[START RAW DATA]

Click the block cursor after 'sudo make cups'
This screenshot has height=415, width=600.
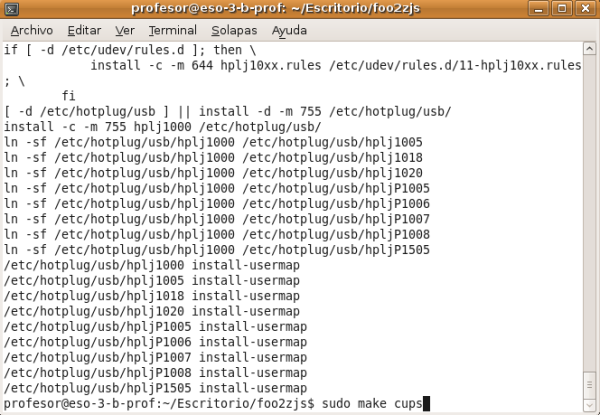pyautogui.click(x=426, y=403)
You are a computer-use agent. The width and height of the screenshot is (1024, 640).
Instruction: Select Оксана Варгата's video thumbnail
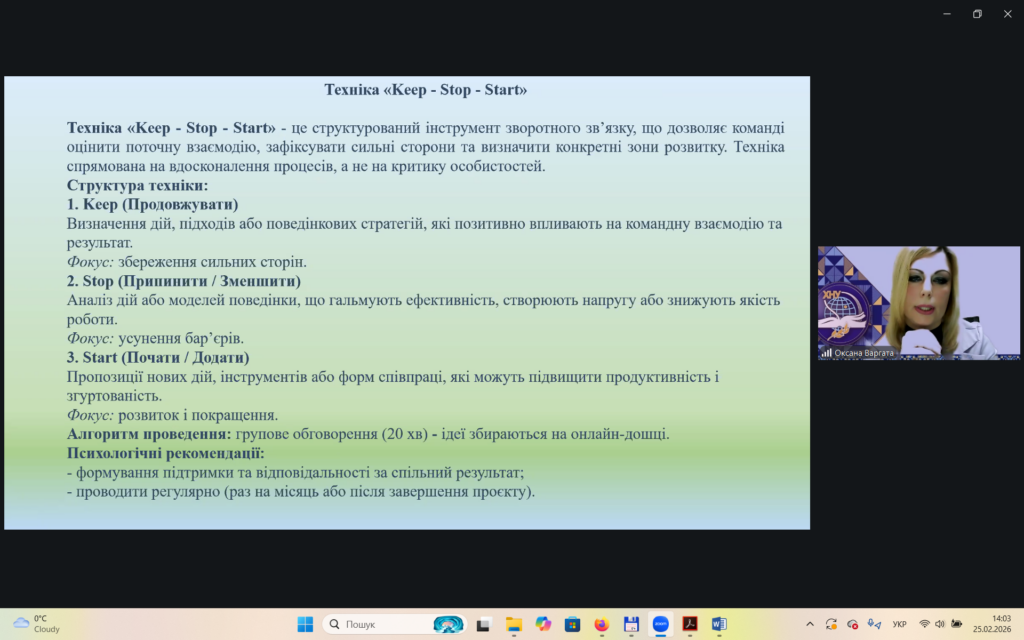point(918,303)
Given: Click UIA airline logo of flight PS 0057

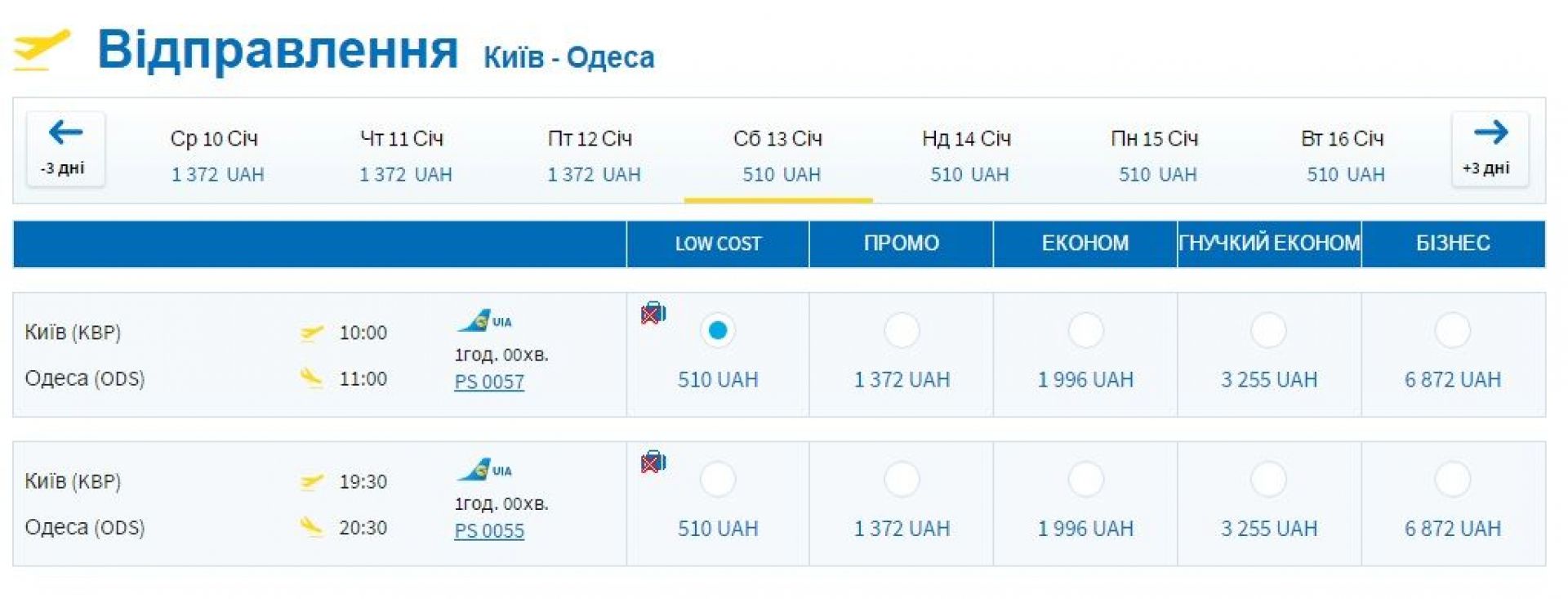Looking at the screenshot, I should pyautogui.click(x=484, y=320).
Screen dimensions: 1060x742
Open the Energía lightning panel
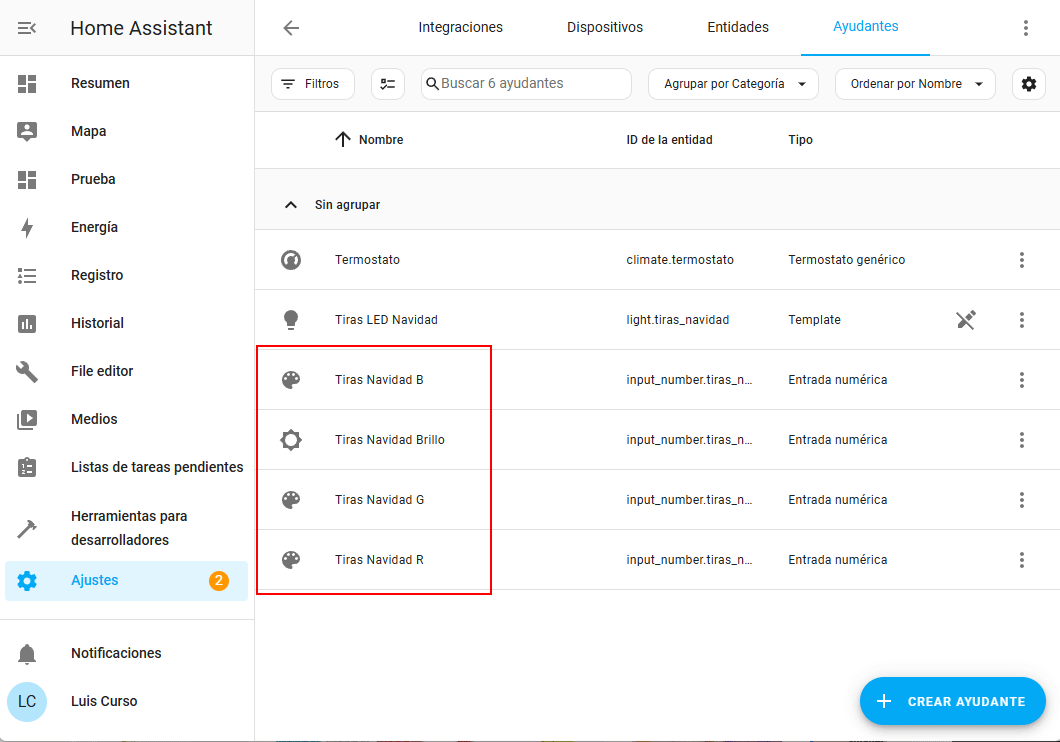(94, 227)
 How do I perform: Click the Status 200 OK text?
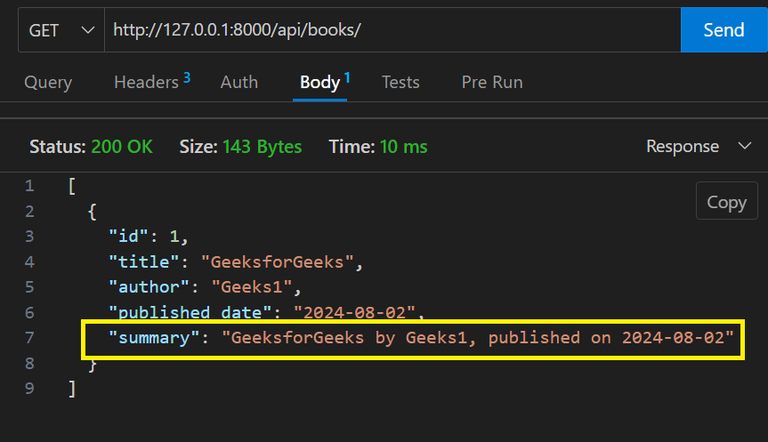91,146
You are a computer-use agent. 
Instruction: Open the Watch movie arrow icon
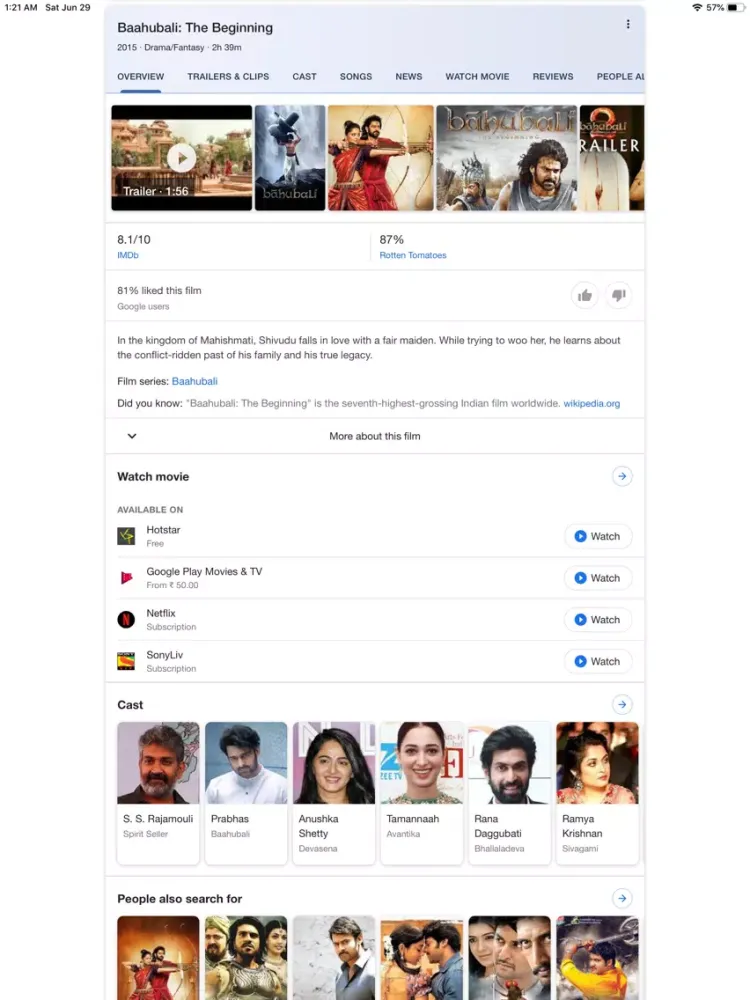(x=622, y=477)
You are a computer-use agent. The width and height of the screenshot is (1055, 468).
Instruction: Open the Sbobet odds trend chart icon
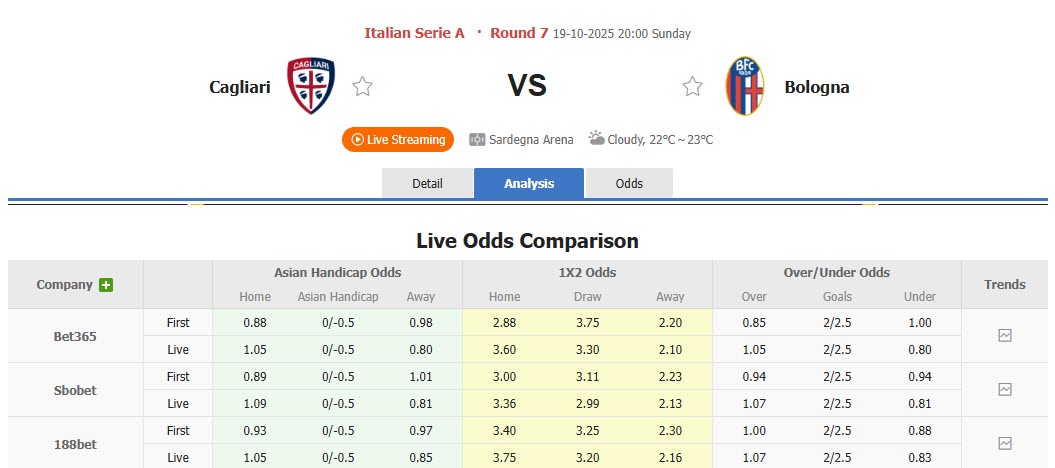click(1005, 390)
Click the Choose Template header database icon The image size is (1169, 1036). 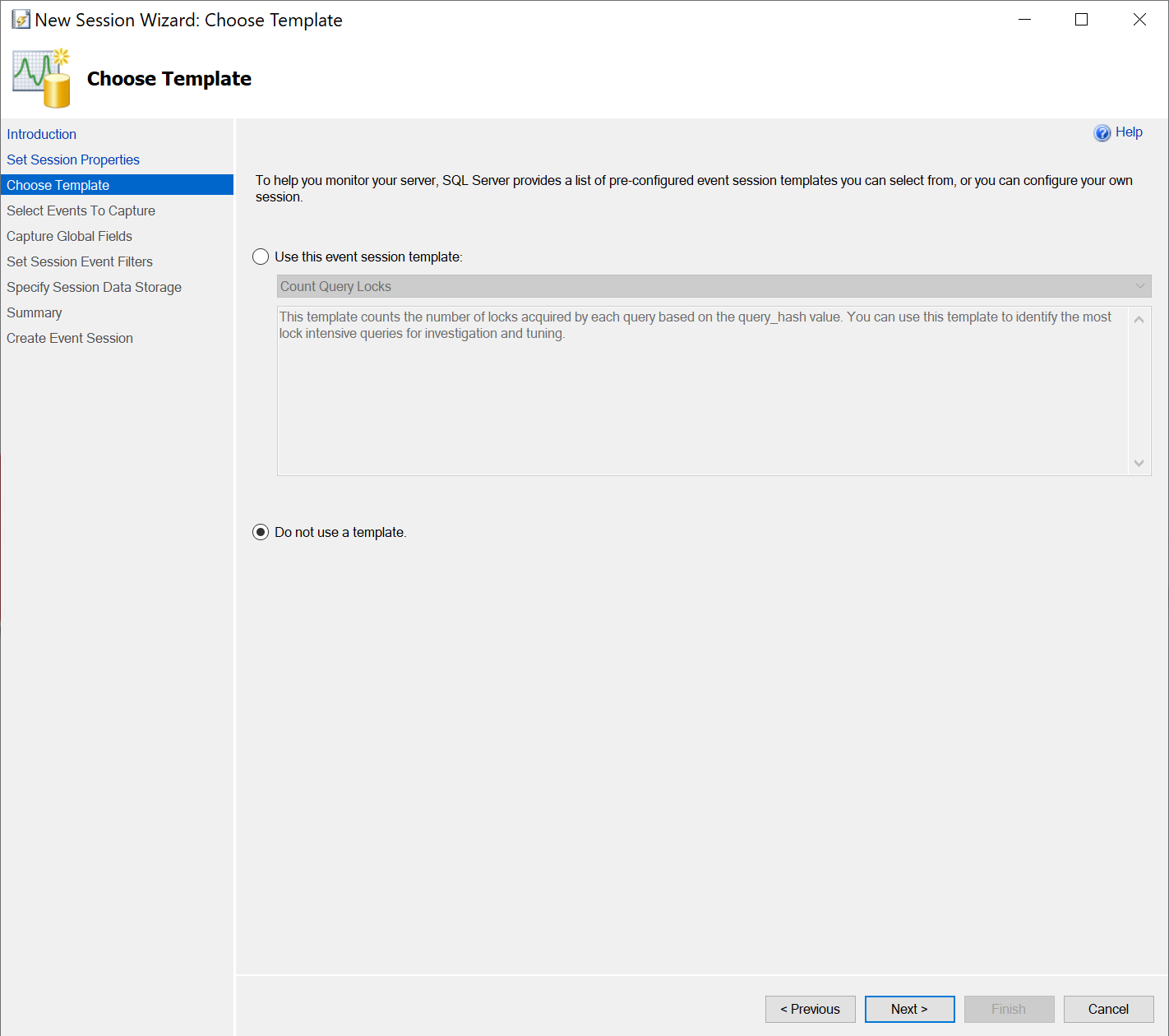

[END RAW DATA]

* GIVEN TASK: Reproduce every one of the items above word for word, leaving out the pictures.

* TASK OUTPUT:
Click the block cursor after 'sudo make cups'
This screenshot has height=415, width=600.
pyautogui.click(x=426, y=403)
You are a computer-use agent. The width and height of the screenshot is (1024, 640).
Instruction: Select Оксана Варгата's video thumbnail
point(918,303)
Given: Click UIA airline logo of flight PS 0057

Looking at the screenshot, I should pyautogui.click(x=484, y=320).
Screen dimensions: 1060x742
Open the Energía lightning panel
(94, 227)
 How do I perform: Click the Status 200 OK text?
91,146
You are a computer-use agent. 
Instruction: Open the Watch movie arrow icon
(x=622, y=477)
You are a computer-use agent. The width and height of the screenshot is (1055, 468).
Instruction: Open the Sbobet odds trend chart icon
click(1005, 390)
Click the Choose Template header database icon The image size is (1169, 1036). 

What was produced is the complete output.